Segundo o IEFP, “os jovens são cedidos em média por 4,5 meses ao passo que os activos com 25 e mais anos já conseguem permanecer no mercado de trabalho por volta de 7,3 meses”. O que estabelece a lei? Não há um limite mínimo de duração para os contratos, mas o máximo está bem definido: um máximo de dois anos, seis ou 12 meses, consoante o termo do contrato celebrado.

“A elevada rotatividade/precariedade que se associa ao público jovem e ao segundo semestre fica visível na duração do trabalho prestado, que diminuiu
de 5,6 meses para quatro meses”, acentua o IEFP quanto aos dados de 2009. Marcelino Pena Costa não esconde essa realidade, mas refere o contributo para a diminuição sazonal do desemprego e aponta para outro ângulo: “Há uma tentativa de denegrir o trabalho precário. O trabalhador, mantendo as suas capacidades, pode reagir permanentemente e conseguir emprego [permanente]”.

À figura de provedor cabe responder a dúvidas ou produzir recomendações sobre este tipo de trabalho. Vitalino Canas, também deputado do PS, concorda que o trabalho temporário está associado “à ideia de que os trabalhadores contratados estão numa situação muito precária”. “Todos reconhecemos que é melhor ter um vínculo [duradouro], mas há outras em situações mais precárias: os recibos verdes”, contrapõe.

No caso da Adecco, acentua Conceição Oliveira, estão em causa, mais do que empregos de substituição de empregos fixos, reforços de quadros ou colaboradores.

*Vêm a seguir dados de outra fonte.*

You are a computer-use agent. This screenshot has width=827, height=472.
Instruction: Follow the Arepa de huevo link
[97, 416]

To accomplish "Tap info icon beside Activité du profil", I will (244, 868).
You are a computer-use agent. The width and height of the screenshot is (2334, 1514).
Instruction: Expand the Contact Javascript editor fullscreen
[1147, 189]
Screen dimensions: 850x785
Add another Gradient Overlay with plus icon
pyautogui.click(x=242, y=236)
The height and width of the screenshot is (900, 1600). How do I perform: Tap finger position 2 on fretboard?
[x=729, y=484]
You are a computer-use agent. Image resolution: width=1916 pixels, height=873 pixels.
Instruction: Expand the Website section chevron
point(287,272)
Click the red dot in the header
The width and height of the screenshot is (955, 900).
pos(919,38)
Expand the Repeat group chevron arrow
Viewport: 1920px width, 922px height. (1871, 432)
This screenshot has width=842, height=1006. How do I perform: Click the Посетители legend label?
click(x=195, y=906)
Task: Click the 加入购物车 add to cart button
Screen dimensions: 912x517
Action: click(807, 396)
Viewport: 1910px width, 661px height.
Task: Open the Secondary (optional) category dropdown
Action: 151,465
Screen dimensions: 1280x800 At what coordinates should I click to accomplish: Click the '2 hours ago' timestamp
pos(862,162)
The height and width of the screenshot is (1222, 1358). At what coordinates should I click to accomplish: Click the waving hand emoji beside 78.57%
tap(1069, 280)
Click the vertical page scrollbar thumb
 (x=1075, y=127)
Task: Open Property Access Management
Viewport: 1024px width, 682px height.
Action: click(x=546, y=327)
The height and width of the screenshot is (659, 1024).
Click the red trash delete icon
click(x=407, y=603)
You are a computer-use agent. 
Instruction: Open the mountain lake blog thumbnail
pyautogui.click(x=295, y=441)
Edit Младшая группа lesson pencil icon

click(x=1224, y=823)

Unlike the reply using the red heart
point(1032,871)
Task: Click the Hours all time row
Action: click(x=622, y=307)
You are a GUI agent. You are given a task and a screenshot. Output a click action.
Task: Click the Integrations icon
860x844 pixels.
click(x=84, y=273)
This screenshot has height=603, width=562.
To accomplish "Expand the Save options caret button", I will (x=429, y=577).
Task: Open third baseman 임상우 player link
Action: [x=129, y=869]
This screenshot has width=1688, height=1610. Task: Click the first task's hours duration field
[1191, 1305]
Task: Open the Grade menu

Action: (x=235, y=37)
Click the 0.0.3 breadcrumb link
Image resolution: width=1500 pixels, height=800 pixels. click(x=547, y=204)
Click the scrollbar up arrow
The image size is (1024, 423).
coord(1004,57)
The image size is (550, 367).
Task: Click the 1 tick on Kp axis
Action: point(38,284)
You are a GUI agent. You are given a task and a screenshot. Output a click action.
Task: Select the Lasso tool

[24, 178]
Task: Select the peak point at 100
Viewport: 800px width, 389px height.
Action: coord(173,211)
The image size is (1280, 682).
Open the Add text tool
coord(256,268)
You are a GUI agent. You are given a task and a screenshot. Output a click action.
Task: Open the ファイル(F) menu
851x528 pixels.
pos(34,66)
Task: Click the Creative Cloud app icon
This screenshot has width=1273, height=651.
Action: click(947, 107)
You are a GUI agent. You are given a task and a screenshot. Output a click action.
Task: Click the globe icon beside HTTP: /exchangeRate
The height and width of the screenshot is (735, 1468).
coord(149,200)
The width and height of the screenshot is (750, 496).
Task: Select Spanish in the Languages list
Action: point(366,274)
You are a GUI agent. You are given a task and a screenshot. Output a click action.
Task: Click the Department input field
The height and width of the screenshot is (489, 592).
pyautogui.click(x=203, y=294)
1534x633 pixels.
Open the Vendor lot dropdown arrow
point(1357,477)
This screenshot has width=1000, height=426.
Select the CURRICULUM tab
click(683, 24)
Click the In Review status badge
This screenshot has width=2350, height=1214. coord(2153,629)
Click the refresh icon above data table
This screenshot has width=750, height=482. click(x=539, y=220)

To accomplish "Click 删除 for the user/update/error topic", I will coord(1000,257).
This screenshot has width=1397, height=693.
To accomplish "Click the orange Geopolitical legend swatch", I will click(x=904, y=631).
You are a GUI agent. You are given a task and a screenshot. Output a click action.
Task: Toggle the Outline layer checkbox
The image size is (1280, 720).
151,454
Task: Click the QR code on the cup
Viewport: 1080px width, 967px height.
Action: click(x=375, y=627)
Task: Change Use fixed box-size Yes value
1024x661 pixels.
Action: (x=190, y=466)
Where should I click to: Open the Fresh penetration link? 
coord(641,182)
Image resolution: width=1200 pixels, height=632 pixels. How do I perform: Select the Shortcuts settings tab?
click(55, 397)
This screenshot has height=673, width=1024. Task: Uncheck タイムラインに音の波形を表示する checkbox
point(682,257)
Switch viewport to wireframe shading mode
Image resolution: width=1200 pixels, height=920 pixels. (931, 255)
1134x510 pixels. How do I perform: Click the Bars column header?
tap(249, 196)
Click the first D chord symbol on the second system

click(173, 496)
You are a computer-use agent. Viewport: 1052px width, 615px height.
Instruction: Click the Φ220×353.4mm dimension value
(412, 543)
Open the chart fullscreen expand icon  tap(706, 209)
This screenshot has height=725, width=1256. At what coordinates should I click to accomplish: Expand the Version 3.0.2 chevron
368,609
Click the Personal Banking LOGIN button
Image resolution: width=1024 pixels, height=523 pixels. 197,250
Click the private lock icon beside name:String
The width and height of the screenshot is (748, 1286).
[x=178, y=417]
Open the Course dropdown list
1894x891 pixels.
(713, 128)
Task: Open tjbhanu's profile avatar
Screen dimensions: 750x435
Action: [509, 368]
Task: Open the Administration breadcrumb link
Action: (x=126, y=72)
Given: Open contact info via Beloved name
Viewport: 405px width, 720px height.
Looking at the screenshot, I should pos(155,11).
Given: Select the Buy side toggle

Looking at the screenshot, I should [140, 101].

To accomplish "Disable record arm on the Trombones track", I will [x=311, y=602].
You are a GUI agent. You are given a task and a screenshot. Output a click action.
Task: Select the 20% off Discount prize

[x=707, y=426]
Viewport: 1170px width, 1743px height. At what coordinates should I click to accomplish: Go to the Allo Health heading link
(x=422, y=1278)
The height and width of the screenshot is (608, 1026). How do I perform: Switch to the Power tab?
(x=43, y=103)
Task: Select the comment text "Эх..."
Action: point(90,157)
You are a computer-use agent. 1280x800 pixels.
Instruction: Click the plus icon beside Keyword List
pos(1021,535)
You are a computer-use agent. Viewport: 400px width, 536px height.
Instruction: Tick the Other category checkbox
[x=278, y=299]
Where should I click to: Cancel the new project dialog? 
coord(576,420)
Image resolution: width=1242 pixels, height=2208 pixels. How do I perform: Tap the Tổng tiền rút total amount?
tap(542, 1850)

O maior pico anual de procura de trabalho “é variável e depende também muito da situação do país”. Este ano, por exemplo, “tem-se sentido uma maior procura de trabalho desde o início do ano em comparação ao ano passado”. Mas, já do lado das empresas, a procura não é proporcional à dos trabalhadores. No actual quadro de crise económica, diz a responsável, “tem-se notado alguma diminuição” por comparação a anos anteriores.

A nível mundial, o TT movimenta 232 mil milhões de euros em termos de volume de negócios e tem no Japão e nos Estados Unidos – ou seja, na terceira e primeira economias globais – os dois maiores mercados.

O que conta para o currículo?
Se o Verão corresponde à chamada época alta dos trabalhos de Verão, é também uma “altura onde há menos queixas”, diz Vitalino Canas. Uma relação que atribui ao facto de “haver talvez mais oferta de emprego do que noutros meses e das próprias empresas procurarem acautelar integralmente os direitos dos trabalhadores”.

João Redondo e Catarina Almeida não procuraram trabalho por uma questão de valorização do currículo. A estudante não pensa sequer referir esta primeira experiência para entrar no mercado de trabalho, também pelo facto – sublinha – de ser uma área que pouco tem a ver com a do seu curso.

“Muitas vezes é esta experiência que mais tarde lhes permite [aos jovens] ter acesso a vínculos laborais mais estáveis”, diz Vitalino Canas. É isso que espera João Redondo, que acredita que “as empresas podem valorizar as relações formais de trabalho”. Até aqui, diz Marcelino Pena Costa, “quando [os jovens] apresentavam os currículos, omitiam a experiência temporária”. Neste momento, “é bastante claro que para os trabalhadores significa que estiveram preocupados” e valorizam isso nos currículos.

“É uma boa ferramenta para não estarem inactivos”, acentua, falando de estudantes e desempregados que aproveitam esta sazonalidade.